- What to produce
Copy the entries below verbatim, from the line with "Tap the R2 label text" to the line with "tap(325, 198)", including both of those lines.

- Supplied data
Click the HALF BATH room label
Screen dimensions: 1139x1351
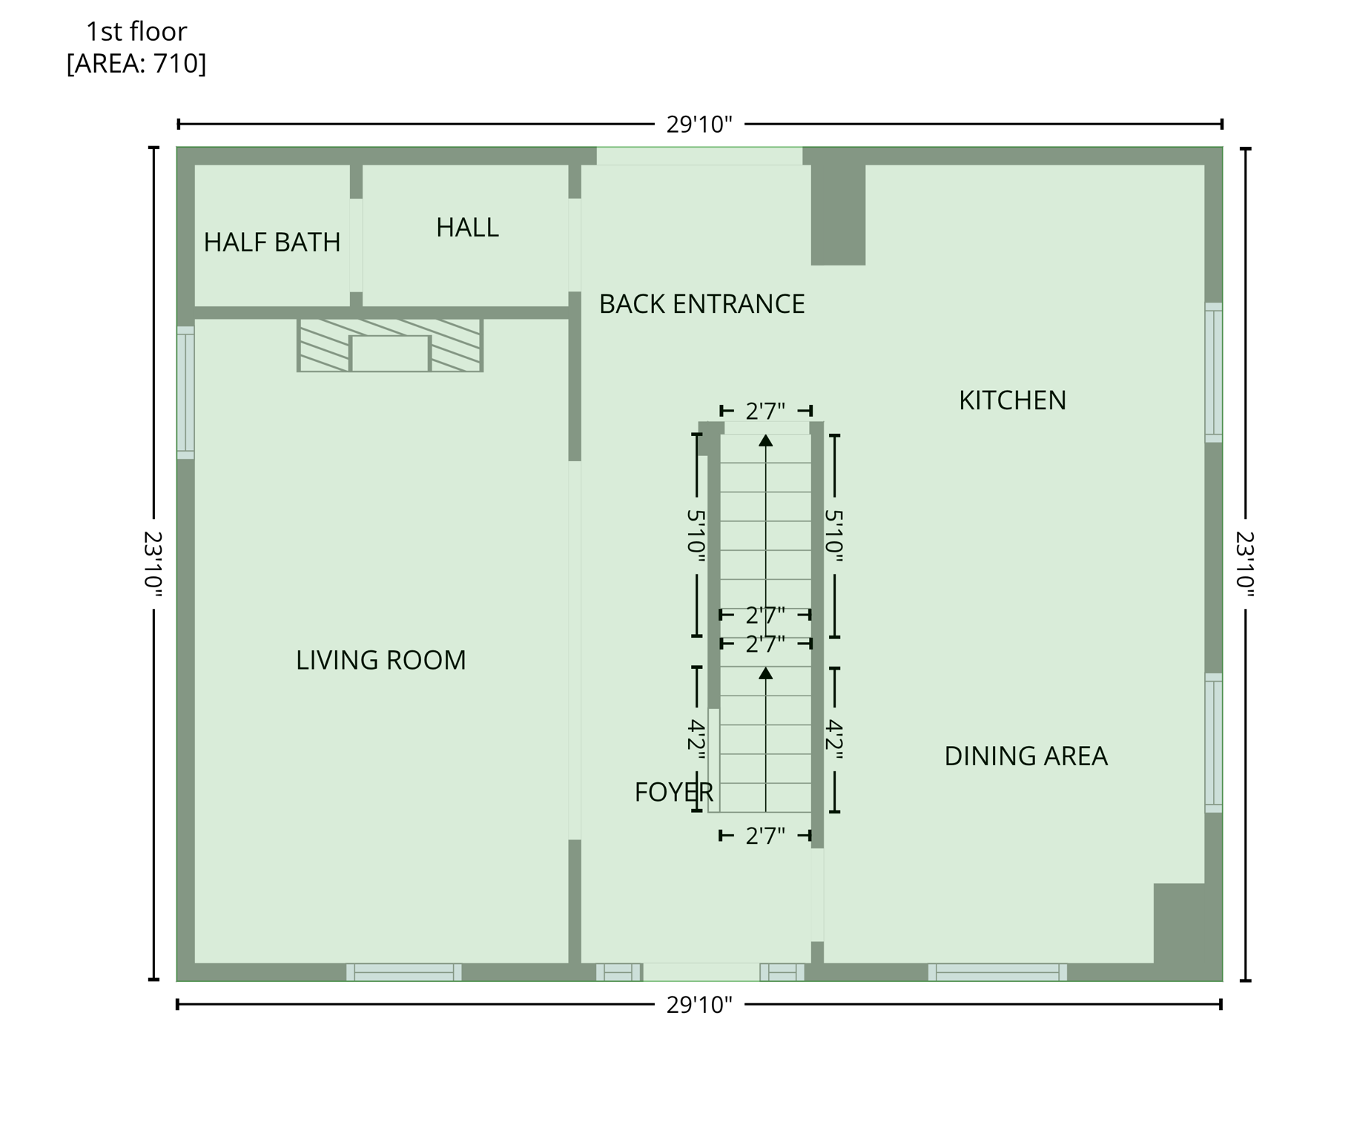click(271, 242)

---

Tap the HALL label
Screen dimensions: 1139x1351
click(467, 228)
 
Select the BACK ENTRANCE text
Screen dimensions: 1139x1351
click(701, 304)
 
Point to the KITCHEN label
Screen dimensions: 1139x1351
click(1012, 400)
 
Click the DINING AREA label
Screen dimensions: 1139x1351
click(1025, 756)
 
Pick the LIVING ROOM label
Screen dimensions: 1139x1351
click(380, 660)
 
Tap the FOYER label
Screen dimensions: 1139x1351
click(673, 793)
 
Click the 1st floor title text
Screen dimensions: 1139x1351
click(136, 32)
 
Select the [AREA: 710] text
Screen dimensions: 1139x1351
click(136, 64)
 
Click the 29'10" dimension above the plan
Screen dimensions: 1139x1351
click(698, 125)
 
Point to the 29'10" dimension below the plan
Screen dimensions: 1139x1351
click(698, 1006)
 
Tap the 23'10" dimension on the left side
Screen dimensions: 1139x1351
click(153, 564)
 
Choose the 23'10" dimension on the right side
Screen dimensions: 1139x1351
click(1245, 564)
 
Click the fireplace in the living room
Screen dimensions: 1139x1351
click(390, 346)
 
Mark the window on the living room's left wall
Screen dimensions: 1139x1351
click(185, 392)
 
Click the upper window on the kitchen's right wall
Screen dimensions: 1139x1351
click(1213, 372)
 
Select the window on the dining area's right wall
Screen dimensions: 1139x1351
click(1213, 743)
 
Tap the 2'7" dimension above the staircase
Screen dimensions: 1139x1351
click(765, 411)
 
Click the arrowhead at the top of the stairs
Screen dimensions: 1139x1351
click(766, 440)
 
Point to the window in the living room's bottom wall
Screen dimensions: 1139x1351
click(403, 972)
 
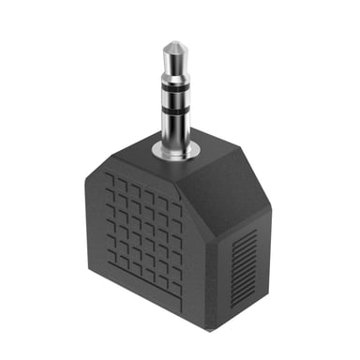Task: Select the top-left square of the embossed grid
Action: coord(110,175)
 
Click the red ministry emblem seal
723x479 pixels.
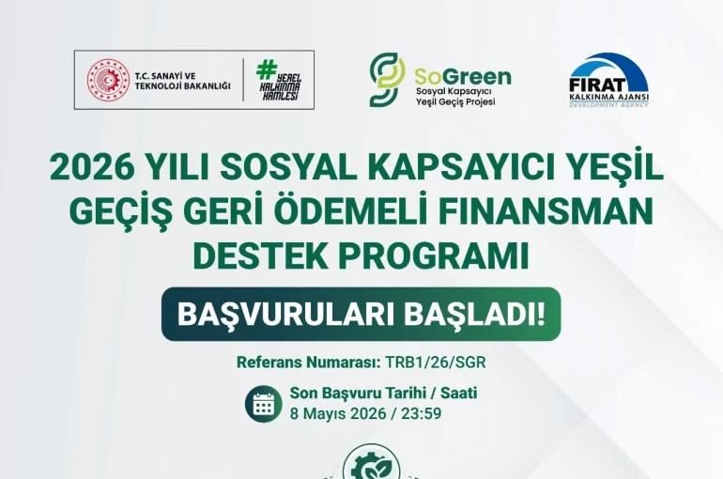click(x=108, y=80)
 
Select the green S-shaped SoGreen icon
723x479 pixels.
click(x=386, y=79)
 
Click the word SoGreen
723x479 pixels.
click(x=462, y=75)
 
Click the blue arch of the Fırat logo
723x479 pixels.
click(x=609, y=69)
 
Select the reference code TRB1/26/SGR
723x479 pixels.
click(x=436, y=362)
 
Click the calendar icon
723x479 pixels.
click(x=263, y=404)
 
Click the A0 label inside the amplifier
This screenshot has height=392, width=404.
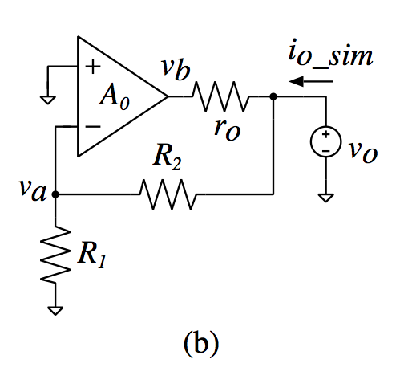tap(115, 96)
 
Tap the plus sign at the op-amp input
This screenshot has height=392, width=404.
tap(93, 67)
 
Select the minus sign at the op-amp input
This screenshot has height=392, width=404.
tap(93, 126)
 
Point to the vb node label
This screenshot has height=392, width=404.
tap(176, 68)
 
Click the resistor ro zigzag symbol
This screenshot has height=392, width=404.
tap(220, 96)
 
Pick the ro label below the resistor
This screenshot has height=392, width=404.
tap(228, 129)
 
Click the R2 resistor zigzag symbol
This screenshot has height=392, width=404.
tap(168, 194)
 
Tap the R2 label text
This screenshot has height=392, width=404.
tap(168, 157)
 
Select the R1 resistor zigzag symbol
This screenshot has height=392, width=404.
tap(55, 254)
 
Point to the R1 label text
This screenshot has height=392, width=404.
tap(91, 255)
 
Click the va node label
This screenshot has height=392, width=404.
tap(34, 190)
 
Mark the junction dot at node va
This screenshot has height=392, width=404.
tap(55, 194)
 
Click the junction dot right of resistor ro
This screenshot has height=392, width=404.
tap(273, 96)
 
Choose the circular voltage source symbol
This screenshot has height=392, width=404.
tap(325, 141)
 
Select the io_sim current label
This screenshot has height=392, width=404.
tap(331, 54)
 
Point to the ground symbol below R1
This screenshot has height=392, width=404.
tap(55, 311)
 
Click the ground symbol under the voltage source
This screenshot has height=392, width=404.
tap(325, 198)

- Result of this exercise
Tap the R2 label text
This screenshot has height=392, width=404.
tap(168, 157)
 
Select the R1 resistor zigzag symbol
This screenshot has height=392, width=404.
tap(55, 254)
 
Point to the R1 label text
This screenshot has height=392, width=404.
tap(91, 255)
 
Click the va node label
This screenshot has height=392, width=404.
tap(34, 190)
 
Mark the junction dot at node va
This screenshot has height=392, width=404.
tap(55, 194)
 
Click the junction dot right of resistor ro
This screenshot has height=392, width=404.
tap(273, 96)
 
Choose the circular voltage source symbol
This screenshot has height=392, width=404.
tap(325, 141)
 
Select the io_sim current label
This screenshot has height=392, width=404.
tap(331, 54)
 
Point to the ground symbol below R1
This screenshot has height=392, width=404.
tap(55, 311)
 
Click the ground symbol under the voltage source
This screenshot has height=392, width=404.
tap(325, 198)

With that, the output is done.